Alimentos ultra processados podem causar dependência

“ Os estudos demonstram que quanto mais o alimento é processado, menor é a qualidade nutricional. Além disso, aumentam os riscos de várias doenças, como logicamente a obesidade, mas também diabete, hipertensão, doenças cardiovasculares, vários tipos de câncer e a mortalidade geral por todas estas causas” observou.

O ultra processamento dos alimentos muitas vezes está diretamente ligado à ganância comercial. As indústrias acrescentam aditivos, colorantes, intensificadores de sabor, alteram a textura, sendo que alguns provocam dependência física no consumidor.

Segundo o professor Monteiro, as indústrias ultra processam os alimentos por duas razões, reduzir o custo e aumentar o consumo: “Quando se faz um alimento combinando proteínas, carboidratos e gorduras de baixo custo, como soja, amido de milho, reduz-se o preço final do produto porque o custo da matéria-prima é mais barato. Outro aspecto é que com os aditivos, a indústria tem a possibilidade de manipular a sensação de prazer e satisfação que as pessoas têm comendo, até mesmo a dependência” explicou.

Situação brasileira

Os estudos mostram que nos Estados Unidos, por exemplo, os alimentos ultra processados, além de causar dependência, podem também estimular a voracidade de consumo, fazendo com que a pessoa queira comer cada vez mais.

Segundo o professor, os brasileiros ainda têm esperança de evitar a prevalência do consumo de comida ultra processada e conter o aumento da obesidade da população. “O Brasil está numa situação intermediária, tanto na obesidade como no consumo de alimentos ultra processados.
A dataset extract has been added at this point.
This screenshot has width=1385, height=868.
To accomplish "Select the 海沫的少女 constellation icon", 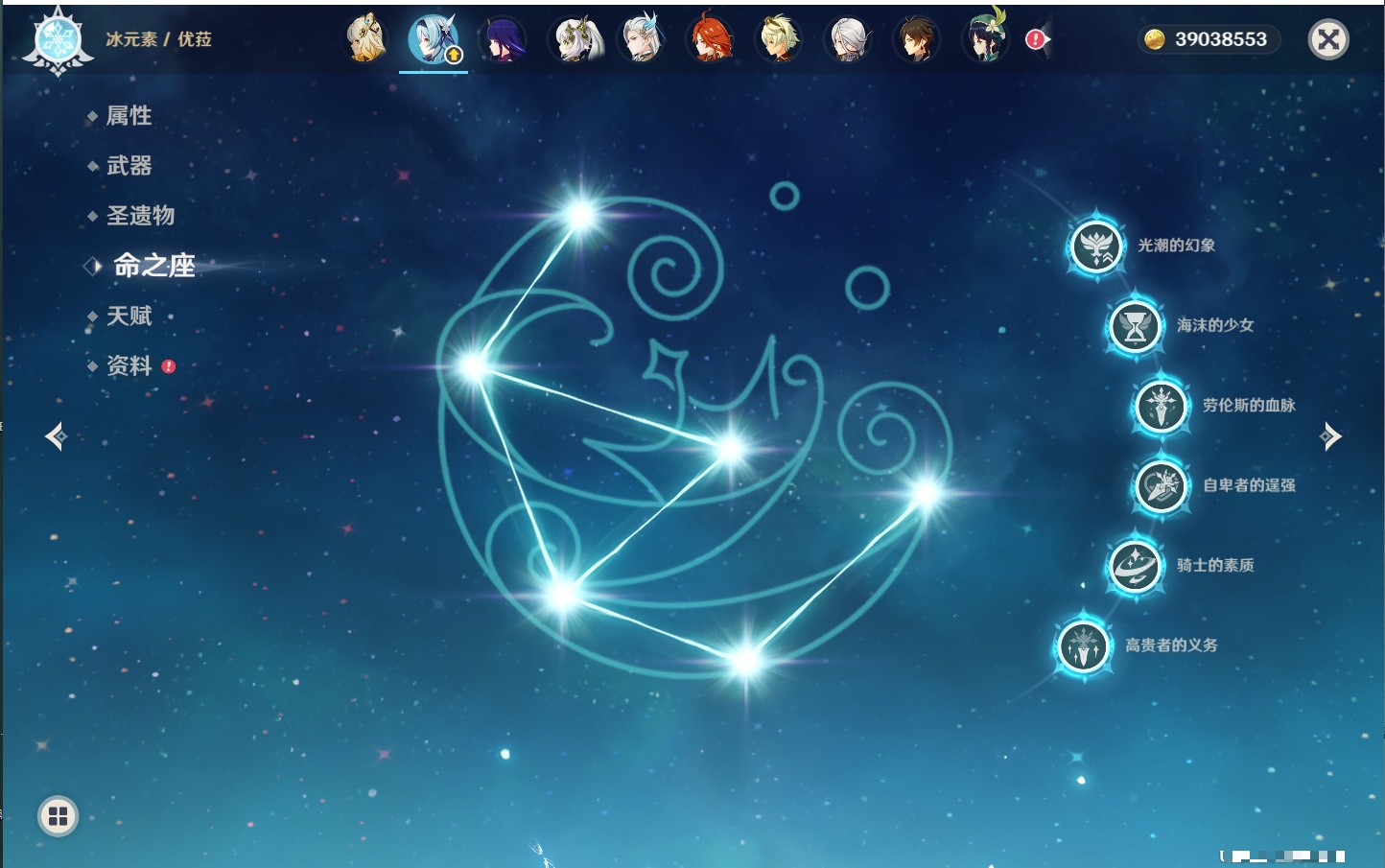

Isso nos dá uma chance muito grande de agir em tempo. Em países como os Estados Unidos ou mesmo Reino Unido, os alimentos ultra processados dominam a dieta e fazer com que as pessoas voltem a consumir comida de verdade, preparando os alimentos, é mais difícil”.

Conheça a classificação NOVA

NOVA é a classificação que categoriza os alimentos de acordo com a extensão e o propósito de seu processamento. Esta catalogação identifica todos os alimentos e produtos alimentícios em quatro grupos claramente distintos:

1º grupo – Alimentos in natura ou minimamente processados: arroz, feijão, hortaliças, frutas, leite pasteurizado, carne congelada ou fresca, ovos, batata, mandioca, etc. Esse grupo é formado por alimentos que saem da natureza e recebem ou não algum tipo de processamento como secagem e moagem.

2º grupo – Alimentos que contenham ingredientes culinários processados: gorduras (óleo, azeite, manteiga), sal, azeite e vinagre, que são substâncias retiradas de alguns alimentos ou da natureza (sal) e são utilizados para temperar, preparar e cozinhar os alimentos do primeiro grupo.

3º grupo – Alimentos processados: Produção industrial que combina ingredientes do primeiro grupo com o do segundo. Por exemplo, utilizando o leite do primeiro grupo, com o sal do segundo grupo, produz-se o queijo. Dentre outros exemplos de alimentos do 3º grupo também foram citados o pão e a geleia de frutas.

4º grupo – Alimentos ultra processados: Trata-se de uma invenção da tecnologia alimentar e, segundo o pesquisador Carlos Monteiro, não têm nada a ver com os outros grupos, pois não tem como base um alimento.

Os alimentos ultra processados são formulações de amido, gorduras, sal, açúcar e proteínas extraídas de alguns outros alimentos, como da soja por exemplo, e muito aditivos (corantes, texturizantes e aromatizantes). São produtos de baixo custo, mas os aditivos fazem com que se tornem alimentos palatáveis ou até mesmo hiperpalatáveis (saborosos, agradáveis ao paladar). Ou seja, são produtos apreciados devido à cor, textura e sabor, que são acrescentados artificialmente pelas indústrias para atrair as pessoas, mas que possuem pouquíssimo alimento integral.